Guerre commerciale Chine - États-Unis : l'instructif cas Huawei

Robin Rivaton | 16 septembre 2023

Une puissante déclaration géopolitique se cache derrière le lancement du smartphone chinois Huawei Mate 60 Pro.

Quelques nouvelles du front. Pas celui de la guerre russo-ukrainienne, mais celui de la guerre commerciale sino-américaine. La stratégie de découplage lancée par Trump, et renforcée par Biden, aboutit à des destructions réelles, mais l’économie mondialisée est obstinée, comme le montre le cas Huawei. Fin avril 2018, le département de la Justice avait ouvert une enquête sur Huawei pour déterminer si le groupe de Shenzhen, n° 3 mondial du secteur des smartphones, avait enfreint les sanctions américaines contre l’Iran en vendant ses produits à la République islamique. Cette enquête avait été suivie d’un décret présidentiel lui interdisant de vendre ses équipements de réseaux télécoms et d’acheter auprès de fabricants américains. Conséquence, ses produits, devenus incompatibles avec le système d’exploitation mobile d’Alphabet, Android, avaient disparu des rayons hors de Chine, sa part de marché dégringolant de 18 à 4 %.

En mars dernier, la société a annoncé être sortie de la crise après avoir enregistré une légère augmentation de son chiffre d’affaires annuel en 2022. Comme un symbole, les résultats ont été présentés par Meng Wanzhou, directrice financière et fille du fondateur Ren Zhengfei, qui a été détenue pendant trois ans au Canada dans le cadre des ventes à l’Iran. Pour faire face aux sanctions, l’entreprise a augmenté ses dépenses de R&D, qui atteignent désormais un quart de son chiffre d’affaires. De telles dépenses ont aidé Huawei à remplacer les composants de ses produits touchés par les sanctions commerciales américaines, Ren Zhengfei ayant évoqué la substitution de près de 13 000 pièces.

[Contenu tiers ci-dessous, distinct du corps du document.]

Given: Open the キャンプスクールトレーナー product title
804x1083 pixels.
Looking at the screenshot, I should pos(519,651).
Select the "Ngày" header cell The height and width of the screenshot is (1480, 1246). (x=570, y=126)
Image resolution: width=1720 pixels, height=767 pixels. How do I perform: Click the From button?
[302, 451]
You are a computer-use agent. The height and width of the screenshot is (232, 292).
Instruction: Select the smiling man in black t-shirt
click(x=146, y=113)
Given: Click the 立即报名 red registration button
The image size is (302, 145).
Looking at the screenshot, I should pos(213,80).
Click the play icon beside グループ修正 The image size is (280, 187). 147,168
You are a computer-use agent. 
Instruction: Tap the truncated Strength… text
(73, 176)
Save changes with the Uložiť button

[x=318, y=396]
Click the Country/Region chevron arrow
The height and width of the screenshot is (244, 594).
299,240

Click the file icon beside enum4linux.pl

La société est devenue le fer de lance de la quête d’indépendance de la Chine dans les semi-conducteurs. En témoigne le récent lancement de son dernier smartphone, le Mate 60 Pro. L’appareil contient probablement une puce 5G de 7 nanomètres fabriquée par Smic (Semiconductor Manufacturing International Corporation). Sa sortie a coïncidé avec la visite de la secrétaire américaine au Commerce, Gina Raimondo, à Pékin, ce qui en fait une déclaration géopolitique puissante. Huawei serait même en train d’étudier comment concurrencer Nvidia et ses fameuses puces de classe A100, interdites à l’exportation en Chine.

La ligne Maginot de Biden

HiSilicon, la société de conception de Huawei, avait déjà montré, avant même les sanctions, sa volonté de rivaliser avec Apple ou Qualcomm. L’essentiel des autres composants est chinois, à l’exception de quelques cartes mémoires du sud-coréen SK Hynix. La question que se posent désormais de nombreux experts est celle de la capacité de Huawei à poursuivre dans cette voie autonome. L’entreprise serait dans l’obligation de donner des gages à l’Etat chinois pour continuer à obtenir les subventions qui lui ouvriraient le chemin vers les puces de 5 nanomètres. L’administration Biden avait essayé de construire une ligne Maginot en forçant les Néerlandais, les Allemands et les Japonais à ne plus exporter vers la Chine leurs machines de production de semi-conducteurs les plus pointues, celles de lithographie par rayonnement ultraviolet extrême (EUV). Mais les Chinois ont réussi à détourner les machines européennes à lithographie par rayonnement ultraviolet profond (DUV).

Il est probable que le prochain président américain resserre les licences d’exportation pour interdire l’entretien des machines déjà installées en Chine. Ce serait un coup dur. L’industrie chinoise de fabrication de ces machines est balbutiante. La technologie à laser à fluorure de krypton de Shanghai Micro Electronics Equipment (SMEE), la réponse chinoise au néerlandais ASML, est vieille de vingt ans.

Un tel acte serait une escalade supplémentaire dans la guerre commerciale. Et les conséquences pourraient être lourdes pour les fournisseurs américains de semi-conducteurs comme Qualcomm, Texas Instruments, Western Digital, NXP ou Qorvo, tous très exposés à la Chine. Apple, qui peine à sortir de sa dépendance aux usines chinoises pour l’iPhone, risque aussi d’en faire les frais sur d’autres produits : la firme californienne teste actuellement des écrans avancés fabriqués par deux fournisseurs locaux, BOE Technology et SeeYA Technology, en vue d’une possible inclusion dans ses futurs casques de réalité mixte Vision Pro.